University of Wisconsin-Madison investigators lead the multi-institution study which reviewed if the skewed ASD prevalence was the result of inadequate screening and failure to assign a diagnosis among vulnerable children.

The study appears in the American Journal of Public Health.

Maureen Durkin and her team found that the incidence, or the number of children diagnosed with autism, increased during the study period. In fact, during the eight years of the study, the overall prevalence of ASD in children more than doubled, increasing from 6.6 to 14.7 cases per thousand children. Prevalence pertains to the total number of children who have an ASD diagnosis.

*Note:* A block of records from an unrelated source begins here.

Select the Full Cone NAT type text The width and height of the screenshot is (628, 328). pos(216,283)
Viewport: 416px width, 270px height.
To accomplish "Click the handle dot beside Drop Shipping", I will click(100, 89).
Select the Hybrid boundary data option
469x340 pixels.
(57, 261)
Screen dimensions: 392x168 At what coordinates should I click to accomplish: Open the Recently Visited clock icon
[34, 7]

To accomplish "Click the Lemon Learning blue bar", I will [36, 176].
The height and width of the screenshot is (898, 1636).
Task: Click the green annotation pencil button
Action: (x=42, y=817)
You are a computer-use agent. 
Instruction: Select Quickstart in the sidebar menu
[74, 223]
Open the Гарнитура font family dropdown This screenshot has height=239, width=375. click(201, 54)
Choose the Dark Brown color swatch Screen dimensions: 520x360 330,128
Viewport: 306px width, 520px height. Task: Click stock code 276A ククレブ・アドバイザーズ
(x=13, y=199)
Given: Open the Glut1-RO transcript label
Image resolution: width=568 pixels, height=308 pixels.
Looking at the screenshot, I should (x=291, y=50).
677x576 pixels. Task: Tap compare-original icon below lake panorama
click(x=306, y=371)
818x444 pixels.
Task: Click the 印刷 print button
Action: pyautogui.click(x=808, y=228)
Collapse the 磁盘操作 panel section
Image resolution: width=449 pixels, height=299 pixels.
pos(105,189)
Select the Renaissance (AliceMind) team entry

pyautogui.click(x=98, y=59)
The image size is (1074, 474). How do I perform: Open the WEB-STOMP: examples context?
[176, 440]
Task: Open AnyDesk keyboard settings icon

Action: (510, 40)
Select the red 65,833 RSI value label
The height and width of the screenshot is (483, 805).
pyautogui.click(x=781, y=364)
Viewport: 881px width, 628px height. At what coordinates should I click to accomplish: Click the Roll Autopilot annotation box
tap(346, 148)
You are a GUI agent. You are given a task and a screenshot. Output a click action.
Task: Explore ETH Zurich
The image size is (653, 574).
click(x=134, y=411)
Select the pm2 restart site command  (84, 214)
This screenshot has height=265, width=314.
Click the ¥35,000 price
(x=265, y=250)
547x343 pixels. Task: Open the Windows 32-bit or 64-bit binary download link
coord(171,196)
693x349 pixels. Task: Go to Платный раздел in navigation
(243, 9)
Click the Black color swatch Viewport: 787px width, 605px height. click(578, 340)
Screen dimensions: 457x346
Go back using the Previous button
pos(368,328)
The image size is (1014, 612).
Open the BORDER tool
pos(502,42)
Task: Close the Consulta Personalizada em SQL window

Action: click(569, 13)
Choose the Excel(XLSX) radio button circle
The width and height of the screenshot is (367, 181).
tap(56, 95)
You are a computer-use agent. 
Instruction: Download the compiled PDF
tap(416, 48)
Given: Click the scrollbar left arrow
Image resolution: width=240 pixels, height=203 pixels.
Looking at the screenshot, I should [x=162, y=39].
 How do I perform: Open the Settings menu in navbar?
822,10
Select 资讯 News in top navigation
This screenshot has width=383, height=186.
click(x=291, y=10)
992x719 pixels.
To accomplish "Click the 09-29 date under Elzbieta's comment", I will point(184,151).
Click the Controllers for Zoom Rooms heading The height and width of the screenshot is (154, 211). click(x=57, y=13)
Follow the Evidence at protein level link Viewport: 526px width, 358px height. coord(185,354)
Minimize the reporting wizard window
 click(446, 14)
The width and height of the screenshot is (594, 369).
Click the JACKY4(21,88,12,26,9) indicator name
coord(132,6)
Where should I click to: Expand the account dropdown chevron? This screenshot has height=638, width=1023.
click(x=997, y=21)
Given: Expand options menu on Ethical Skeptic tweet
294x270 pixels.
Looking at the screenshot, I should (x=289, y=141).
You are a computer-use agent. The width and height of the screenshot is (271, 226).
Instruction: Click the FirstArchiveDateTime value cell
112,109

Her team analyzed education and health care data for 1.3 million eight year-old children from a Centers for Disease Control and Prevention population-based surveillance program, with sites in 11 states across the U.S.: Alabama, Arizona, Arkansas, Colorado, Georgia, Maryland, Missouri, New Jersey, North Carolina, Utah, and Wisconsin.

The study merged this autism surveillance data with U.S. Census measures of socioeconomic status, such as number of adults who have bachelor’s degrees, poverty, and median household incomes in the census tracts studied.

The study does not prove children from lower socioeconomic backgrounds are not getting the diagnoses and support they need, Durkin says, but it does indicate that’s the most likely scenario.

In support of this hypothesis, the study found that children who had intellectual disabilities were equally likely to be diagnosed with ASD irrespective of their socioeconomic backgrounds.

In addition, studies in Sweden and France — which have universal health care and fewer barriers for citizens to access medical care — found no association between socioeconomic status and rates of autism diagnoses.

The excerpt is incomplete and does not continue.